It's not something I'm going to be happy with over the long term, but if the consensus is on a full tear down than I will rethink my plans.
 
It's not something I'm going to be happy with over the long term, but if the consensus is on a full tear down than I will rethink my plans.
How was the engine running before you started looking at it?
 
When I parked it in the 2000's it ran great.
 
No, the car has been in that spot in the garage the whole time.

I've got most of it restored. I'm down to the engine, paint and body. I need to get the front suspension aligned, and I'm a little concerned about getting that done as it's now clear the k-member is not self aligning as I was told. I hope I can find someone who can deal with that.

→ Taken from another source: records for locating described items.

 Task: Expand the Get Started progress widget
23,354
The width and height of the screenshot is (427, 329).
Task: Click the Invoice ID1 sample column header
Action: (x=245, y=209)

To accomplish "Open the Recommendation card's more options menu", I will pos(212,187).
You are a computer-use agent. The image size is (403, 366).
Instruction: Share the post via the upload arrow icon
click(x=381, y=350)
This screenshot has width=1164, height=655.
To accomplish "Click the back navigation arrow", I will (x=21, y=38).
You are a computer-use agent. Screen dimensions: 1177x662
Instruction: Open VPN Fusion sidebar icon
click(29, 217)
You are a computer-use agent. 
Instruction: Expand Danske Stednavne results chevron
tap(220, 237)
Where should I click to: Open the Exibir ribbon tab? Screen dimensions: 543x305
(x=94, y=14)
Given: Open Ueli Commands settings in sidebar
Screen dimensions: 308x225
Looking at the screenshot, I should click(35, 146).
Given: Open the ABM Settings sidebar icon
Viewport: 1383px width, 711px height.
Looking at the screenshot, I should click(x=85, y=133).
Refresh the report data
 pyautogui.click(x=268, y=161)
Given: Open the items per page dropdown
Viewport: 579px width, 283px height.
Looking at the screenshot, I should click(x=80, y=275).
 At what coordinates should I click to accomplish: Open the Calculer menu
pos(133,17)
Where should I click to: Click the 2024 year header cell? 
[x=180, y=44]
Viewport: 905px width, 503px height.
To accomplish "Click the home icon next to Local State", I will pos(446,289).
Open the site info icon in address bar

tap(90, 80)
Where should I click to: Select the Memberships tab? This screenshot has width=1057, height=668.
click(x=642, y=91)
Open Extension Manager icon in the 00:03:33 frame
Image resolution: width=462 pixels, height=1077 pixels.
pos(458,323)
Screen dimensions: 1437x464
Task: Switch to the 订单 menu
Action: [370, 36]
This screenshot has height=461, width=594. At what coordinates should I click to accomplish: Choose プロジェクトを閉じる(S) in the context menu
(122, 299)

But, as far as weather goes, the only problem I have is that fog can get into my garage and it condensates on everything. It was bad a few nights ago, which is why my new master cylinder is turning to rust. I'm not happy about that, but it's a cheap master cylinder I was only planning to use until I convert to discs.
 
I gave it a little bump a couple weeks ago to test the starter. I don't think it's locked up but I can go try it by hand to be sure.
Yes turn it by hand 2 full revolutions.
If it gets really tough then stop and unbolt the rocker arms since you likely have a stuck valve.
 
I was able to turn it with my hands. Not "easy," but I didn't need tools. It was interesting listening to the engine hiss.
 
I should mention that I drained the oil out of it a few months ago. It wouldn't hurt if I took the oil pan back off and checked for rust. Back then I was planning to have the motor out and torn down by now, but everything is taking far far too long, and I mean everything.
 
Forgot the center link is in the way of taking the pan off on this car. I'll take the center link off if necessary, but from what I can see there's no rust in there.
 
it looks like an old high mileage engine , if it runs as is i run it as is . or get it out a go thru the whole engine. but i would look into a good core 360 engine and put the upgrades into the next engine . meanwhile you could run the 318 as is and get ya around the yard at least . when ya get the 360 swap them out and now you are ready to rip… just remember when you build the engine ur going to burden the tranny , and then the driveshaft, and the the rear end , and then the tires …..think about the whole package it’s not just one piece….
 
After reading through the replies I think cleaning this one up to where it will run o.k. for a while is the way to go, and I'll throw new parts at a new engine. I'll pull the heads, drill out a couple broken bolts, clean everything up, check the valves for leaks, check the condition of the cylinder walls, and put it back together.
 
That is a good sign for sure. :thumbsup:

What I saw is about like this -



I thought mine might have been a little difficult to turn over, but he's struggling a bit with that big wrench, so I think I'm o.k.
 
What I saw is about like this -



I thought mine might have been a little difficult to turn over, but he's struggling a bit with that big wrench, so I think I'm o.k.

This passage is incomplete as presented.